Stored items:
★ ★ ★ ★ ★ ★ ★

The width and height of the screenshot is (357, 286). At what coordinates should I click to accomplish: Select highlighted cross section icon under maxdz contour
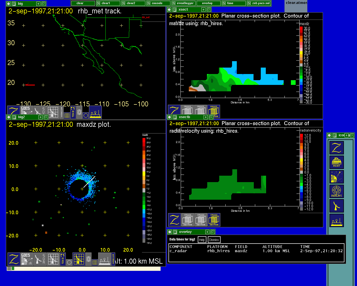click(214, 111)
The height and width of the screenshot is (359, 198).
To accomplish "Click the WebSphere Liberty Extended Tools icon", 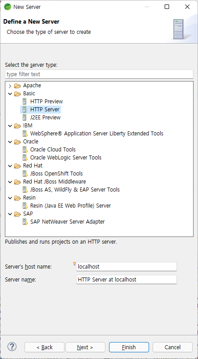I will coord(25,134).
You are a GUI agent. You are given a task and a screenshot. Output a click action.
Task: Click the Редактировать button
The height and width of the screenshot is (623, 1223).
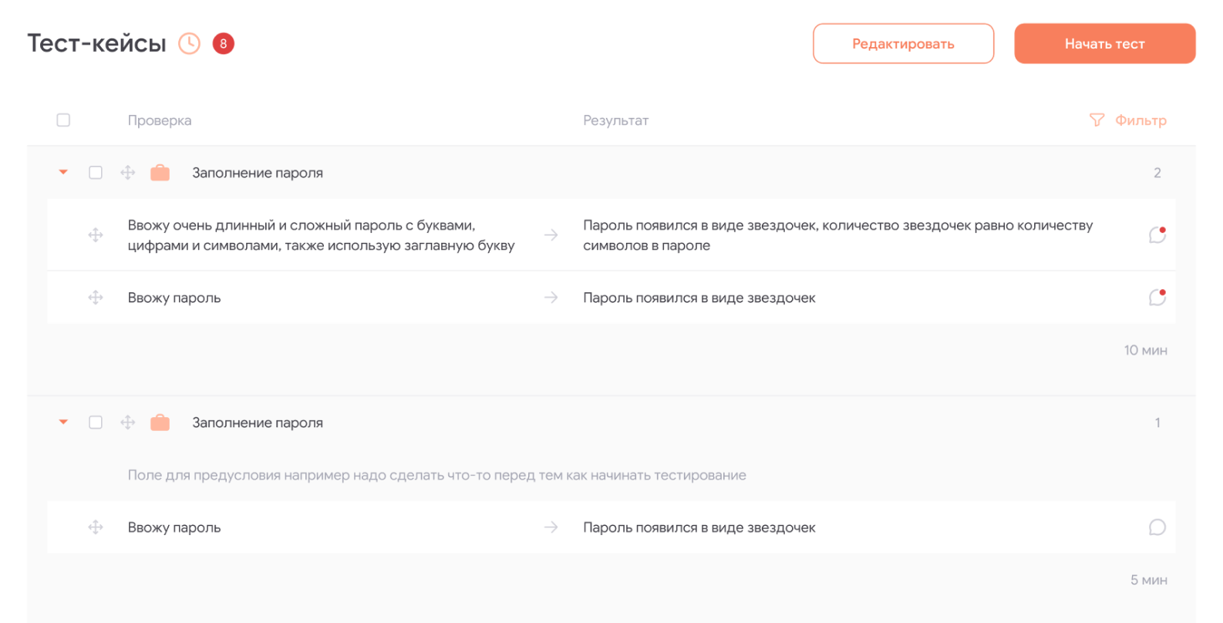903,44
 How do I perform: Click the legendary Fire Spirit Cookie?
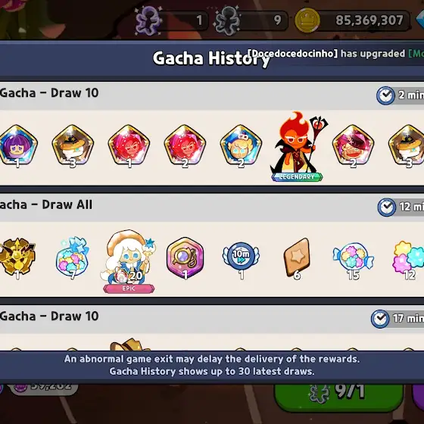pos(298,146)
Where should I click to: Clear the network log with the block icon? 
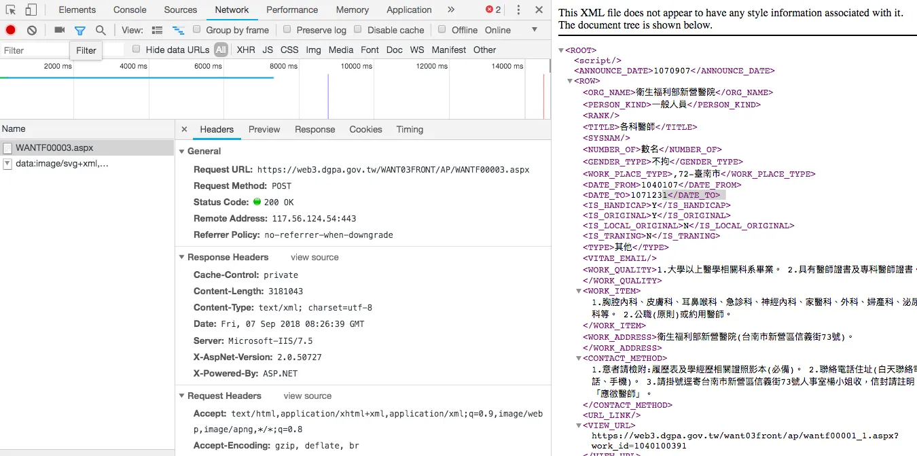tap(31, 30)
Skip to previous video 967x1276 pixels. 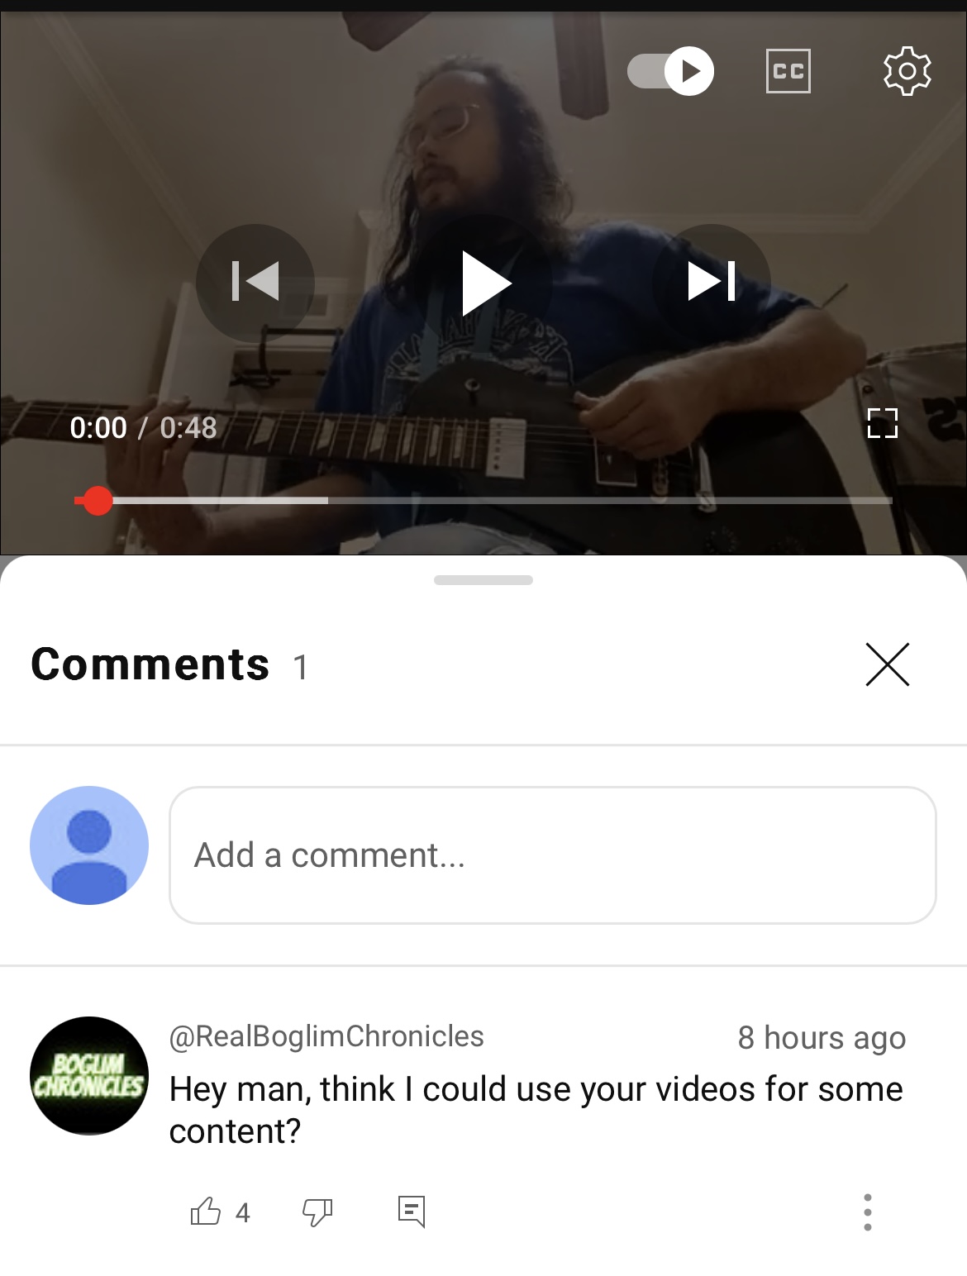coord(255,282)
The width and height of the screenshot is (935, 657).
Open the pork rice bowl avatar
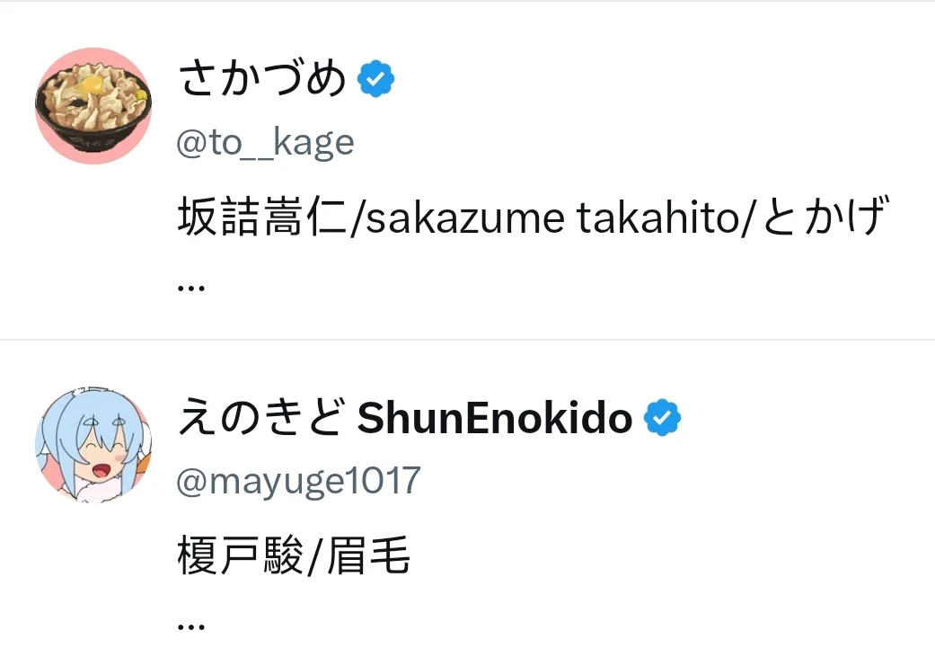tap(93, 106)
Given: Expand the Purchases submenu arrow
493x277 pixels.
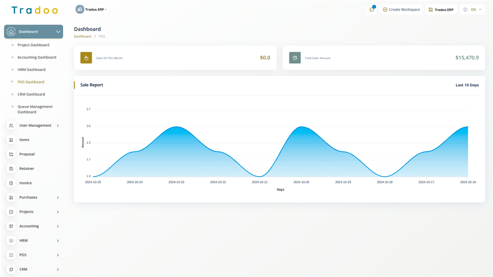Looking at the screenshot, I should tap(58, 197).
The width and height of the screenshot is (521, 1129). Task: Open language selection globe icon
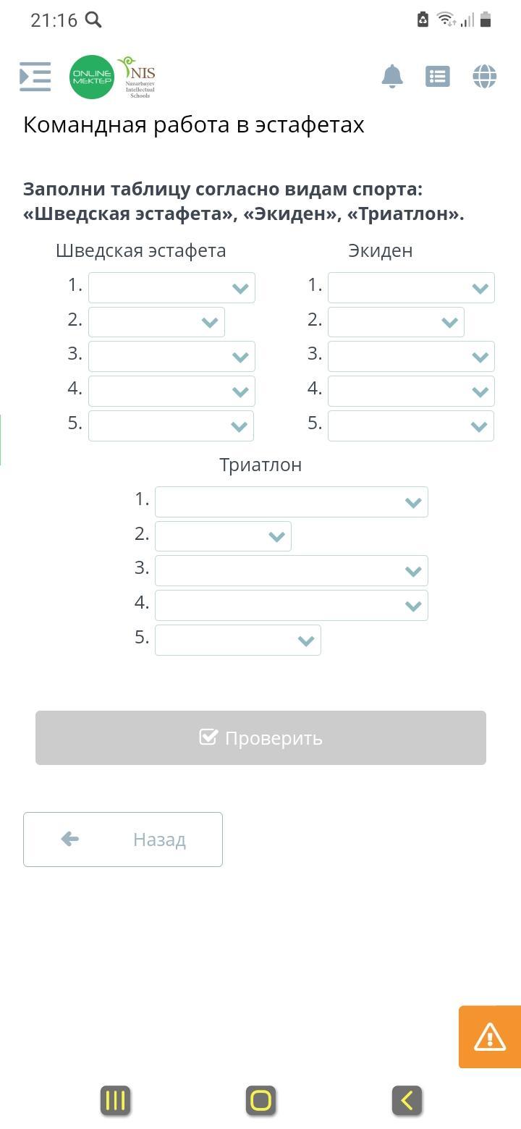pyautogui.click(x=484, y=76)
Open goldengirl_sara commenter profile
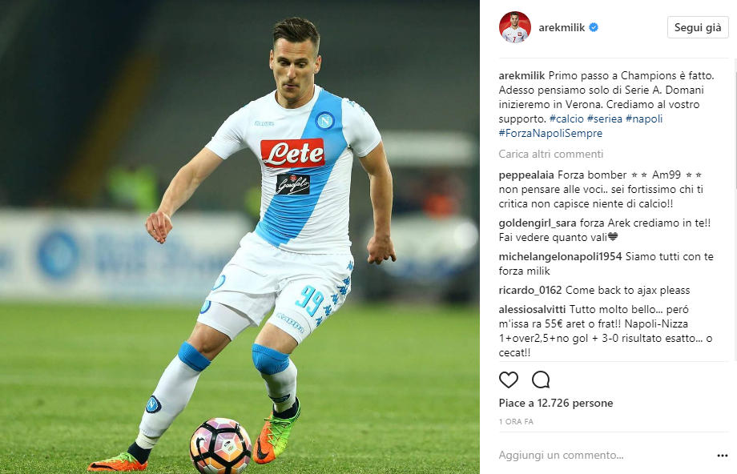 (x=538, y=223)
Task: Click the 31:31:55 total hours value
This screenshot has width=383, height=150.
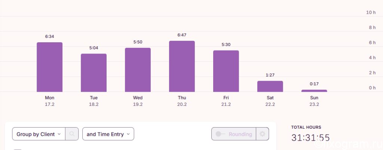Action: (x=310, y=138)
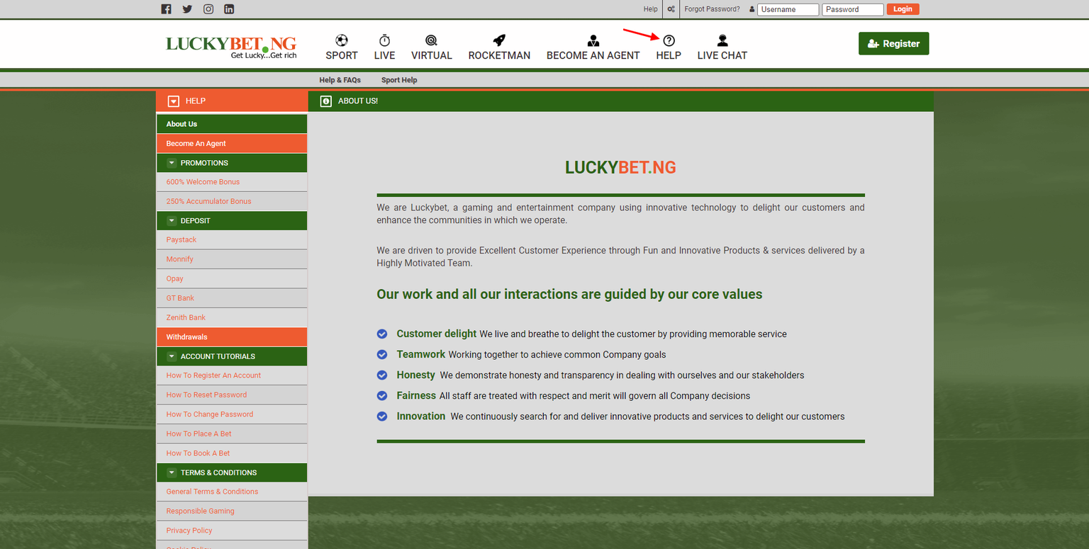
Task: Open the Facebook social icon
Action: click(167, 9)
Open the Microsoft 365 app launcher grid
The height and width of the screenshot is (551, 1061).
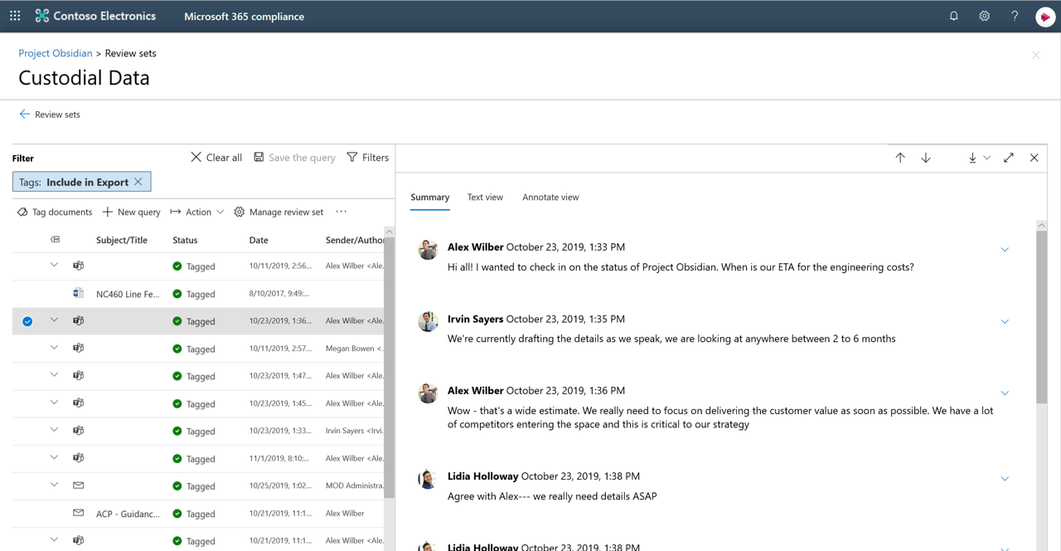point(14,15)
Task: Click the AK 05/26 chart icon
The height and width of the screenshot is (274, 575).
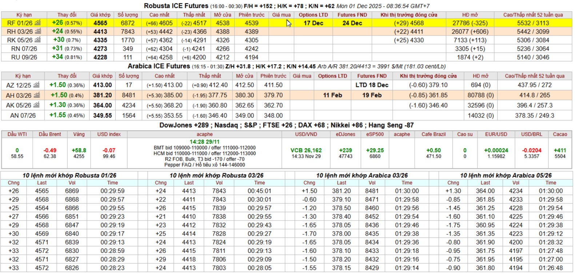Action: 36,105
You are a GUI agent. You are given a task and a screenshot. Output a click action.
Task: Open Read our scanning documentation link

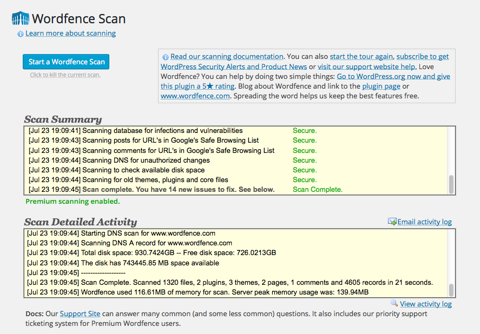point(227,56)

★ ★ ★ ★ ★ ★ ★

## [Assigned task]
Only lines from the one holding "Task: Click the 31:31:55 total hours value" through the last line of the entries above are wanted, both ends included, each retyped exactly; no pictures.

## [The answer]
Task: Click the 31:31:55 total hours value
This screenshot has width=383, height=150.
Action: (x=310, y=138)
Task: Open the Facebook social icon
Action: click(167, 9)
Open the Microsoft 365 app launcher grid
The height and width of the screenshot is (551, 1061).
point(14,15)
Task: Click the AK 05/26 chart icon
The height and width of the screenshot is (274, 575).
Action: 36,105
You are a GUI agent. You are given a task and a screenshot. Output a click action.
Task: Open Read our scanning documentation link

point(227,56)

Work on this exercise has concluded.